THE TASK:
Copy out the text about J.D. Power founder Dave Power word for word, in full.

TEXT BLOCK:
‘Power-ful’ Determination Sparks Industry-Wide Change

He’s become the most trusted name in customer satisfaction, but odds are, you didn’t even know his company's name belonged to a man.

Known for his influential marketing tools and customer surveys, James David “Dave” Power III, founder of J.D. Power and Associates, came from humble roots, and managed, through determination and belief in his product, to carve out a niche to make customers the center of business.

Putting Consumers at the Top

A child of the Great Depression, Power was brought up with work as a central focus. Through his high school years, he spent time shoveling snow, mowing yards, working at restaurants, and selling newspapers. A blessing or a curse, he learned the value of a dollar early on in his life.

“It was a tough time,” he said. “Peddling newspapers…one cost four cents a copy, and we got to keep one cent out of the four... Some people would give us exact change: Two dimes and a penny. Others would give us a quarter. And I learned sometimes they would put their hand out to get change back, others would give us a tip. And I’ve learned a lot of lessons that way in how to deal with people.”

It was the harsh work of his early years – when work was long and tough, and money tight – that allowed Power to believe he could help create the change he wanted to see in the world.

Sitting at his kitchen table in 1968, Power was fed up that brands didn’t take customer feedback to heart. Rather than lamenting about it from the comfort of his home, he resolved to do something to change the way businesses think about their products and their impact to the American consumer. And with his industry experience, he felt he was just the man to lead the charge.

DATASET EXCERPT:

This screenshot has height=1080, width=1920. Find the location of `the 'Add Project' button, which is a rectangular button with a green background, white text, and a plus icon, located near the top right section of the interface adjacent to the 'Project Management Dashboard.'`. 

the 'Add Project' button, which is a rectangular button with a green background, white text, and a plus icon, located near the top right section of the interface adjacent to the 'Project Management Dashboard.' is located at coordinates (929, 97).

EXPECTED OUTPUT:
‘Power-ful’ Determination Sparks Industry-Wide Change

He’s become the most trusted name in customer satisfaction, but odds are, you didn’t even know his company's name belonged to a man.

Known for his influential marketing tools and customer surveys, James David “Dave” Power III, founder of J.D. Power and Associates, came from humble roots, and managed, through determination and belief in his product, to carve out a niche to make customers the center of business.

Putting Consumers at the Top

A child of the Great Depression, Power was brought up with work as a central focus. Through his high school years, he spent time shoveling snow, mowing yards, working at restaurants, and selling newspapers. A blessing or a curse, he learned the value of a dollar early on in his life.

“It was a tough time,” he said. “Peddling newspapers…one cost four cents a copy, and we got to keep one cent out of the four... Some people would give us exact change: Two dimes and a penny. Others would give us a quarter. And I learned sometimes they would put their hand out to get change back, others would give us a tip. And I’ve learned a lot of lessons that way in how to deal with people.”

It was the harsh work of his early years – when work was long and tough, and money tight – that allowed Power to believe he could help create the change he wanted to see in the world.

Sitting at his kitchen table in 1968, Power was fed up that brands didn’t take customer feedback to heart. Rather than lamenting about it from the comfort of his home, he resolved to do something to change the way businesses think about their products and their impact to the American consumer. And with his industry experience, he felt he was just the man to lead the charge.